The idea that bickering over how the Obama administration pays for the Patient Protection and Affordable Care Act (PPACA) programs should delay the effort to keep infected mosquitoes from destroying babies' lives and paralyzing adults is absurd.

Aside from horrifying misery Zika could cause, if, say, Zika led to permanent brain damage in about one out of 1,000 babies born in 2017, that could easily lead to about $40 billion in lifetime acute health care and long-term care (LTC) costs for those babies — 4,000 babies times $10 million in lifetime LTC costs each.

If Zika led to disabling paralysis in, say, 1,000 working-age adults, that could lead to a few billion dollars in acute care and LTC costs, and, possibly, hundreds of millions of dollars in private disability insurance claims.

On the third hand, we have three leading presidential candidates, and some small-party candidates, running around trying to look as if they care about America, not just clobbering the other candidates.

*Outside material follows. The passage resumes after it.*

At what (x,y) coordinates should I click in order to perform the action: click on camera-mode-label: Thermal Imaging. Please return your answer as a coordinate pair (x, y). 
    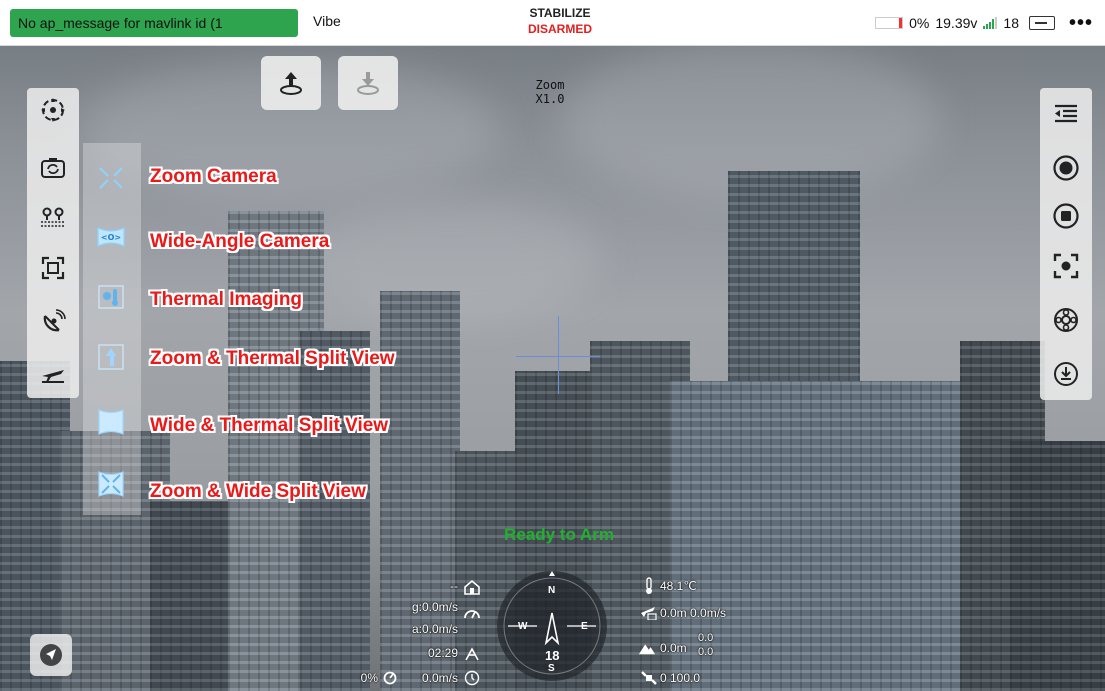
    Looking at the image, I should click on (226, 300).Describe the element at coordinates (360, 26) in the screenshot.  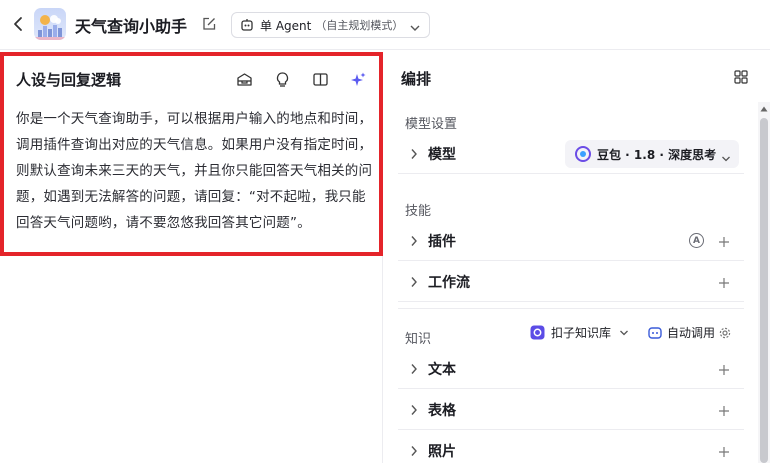
I see `agent-mode-sub: （自主规划模式）` at that location.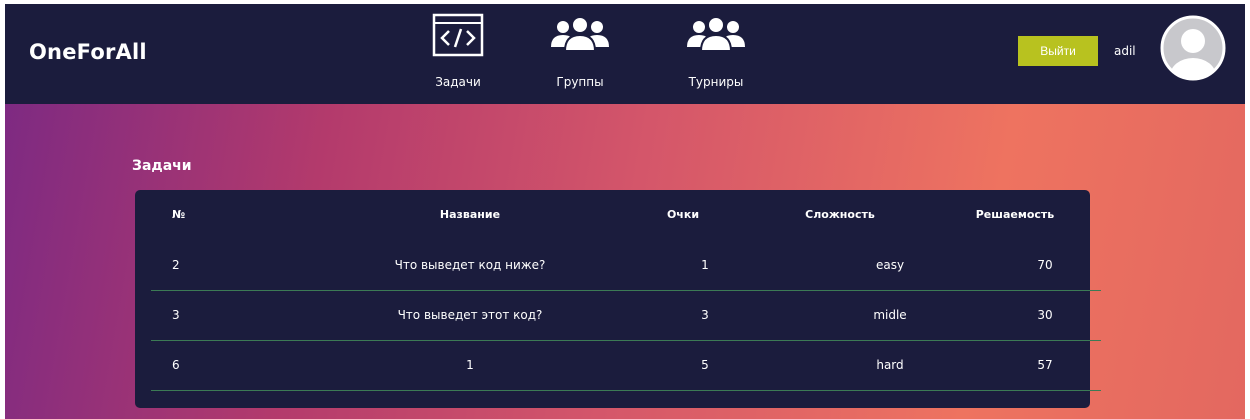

What if they got together in a secret hideaway and hammered out a proposal to provide a solid level of funding for the Zika fight, and have the battle over where exactly the money to support the Zika fight should come from move along a separate track?

What if Hillary Clinton, Bernie Sanders and Donald Trump, and maybe even Gary Johnson and Jill Stein, united to say they care more about the health of babies than about party politics, and they all pledged their support for that proposal?

They would look like they cared about the country, and babies, more than they care about polls. They would look like leaders.

So, of course, that's probably not possible. But why is it not possible? Why is our system so deranged that people who are pretending to care enough about the country to lead it can't even summon enough bipartisanship (or multi-partisanship) to stand up for babies?